Dataset rows:
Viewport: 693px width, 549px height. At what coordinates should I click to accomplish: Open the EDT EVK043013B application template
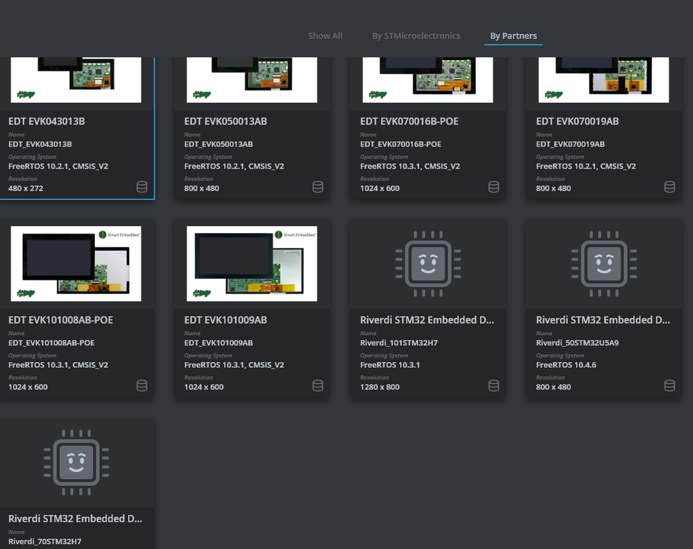tap(77, 121)
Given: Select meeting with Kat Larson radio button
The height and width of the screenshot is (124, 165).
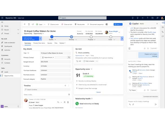Looking at the screenshot, I should pyautogui.click(x=130, y=71).
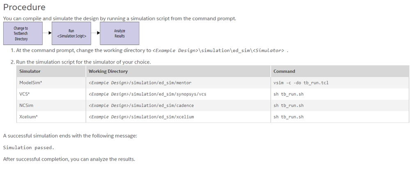Screen dimensions: 410x170
Task: Select the synopsys/vcs working directory path
Action: (147, 94)
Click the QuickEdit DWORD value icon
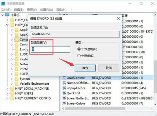 pos(64,93)
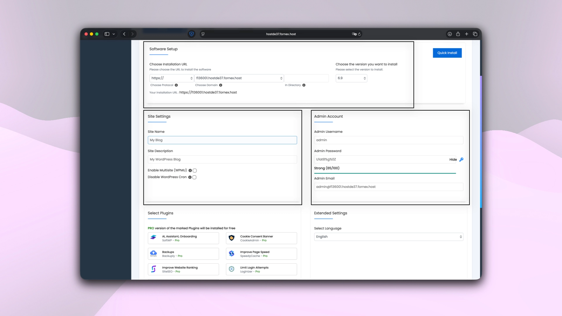562x316 pixels.
Task: Open the info tooltip beside Choose Domain
Action: click(x=220, y=85)
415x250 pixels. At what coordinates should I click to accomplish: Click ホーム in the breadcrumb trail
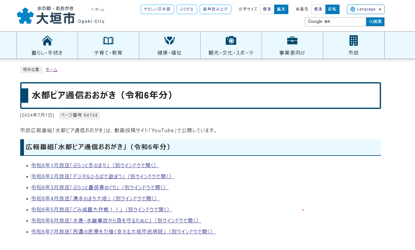click(52, 70)

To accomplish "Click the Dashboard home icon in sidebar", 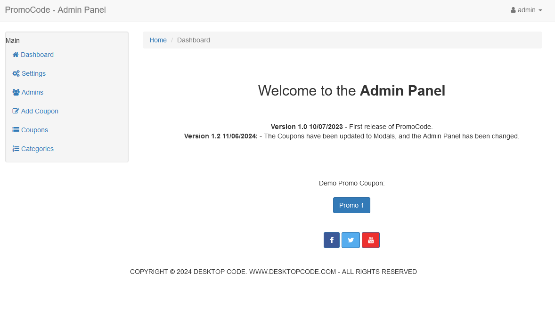I will (x=16, y=55).
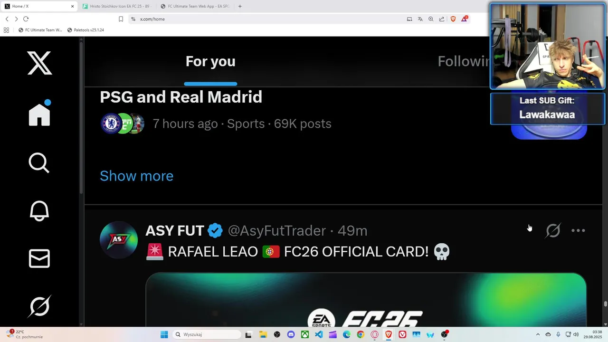The height and width of the screenshot is (342, 608).
Task: Go to Home via house icon
Action: 39,114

» **Work to be completed**: Rewrite the listing from its first line through the line that contains "click(52, 70)", changing "coordinates" to "screen position" and leaving everything else the same. Omit the pictures from your answer.

» **Result for this exercise**:
Viewport: 693px width, 549px height. At what screen position should I click to accomplish: Open the EDT EVK043013B application template
tap(77, 121)
Given: Select meeting with Kat Larson radio button
The height and width of the screenshot is (124, 165).
Looking at the screenshot, I should pyautogui.click(x=130, y=71).
Screen dimensions: 410x170
Task: Select the synopsys/vcs working directory path
Action: (147, 94)
Click the QuickEdit DWORD value icon
 pos(64,93)
562x316 pixels.
Task: Open the info tooltip beside Choose Domain
Action: click(x=220, y=85)
415x250 pixels. At what screen position should I click to accomplish: Click ホーム in the breadcrumb trail
click(52, 70)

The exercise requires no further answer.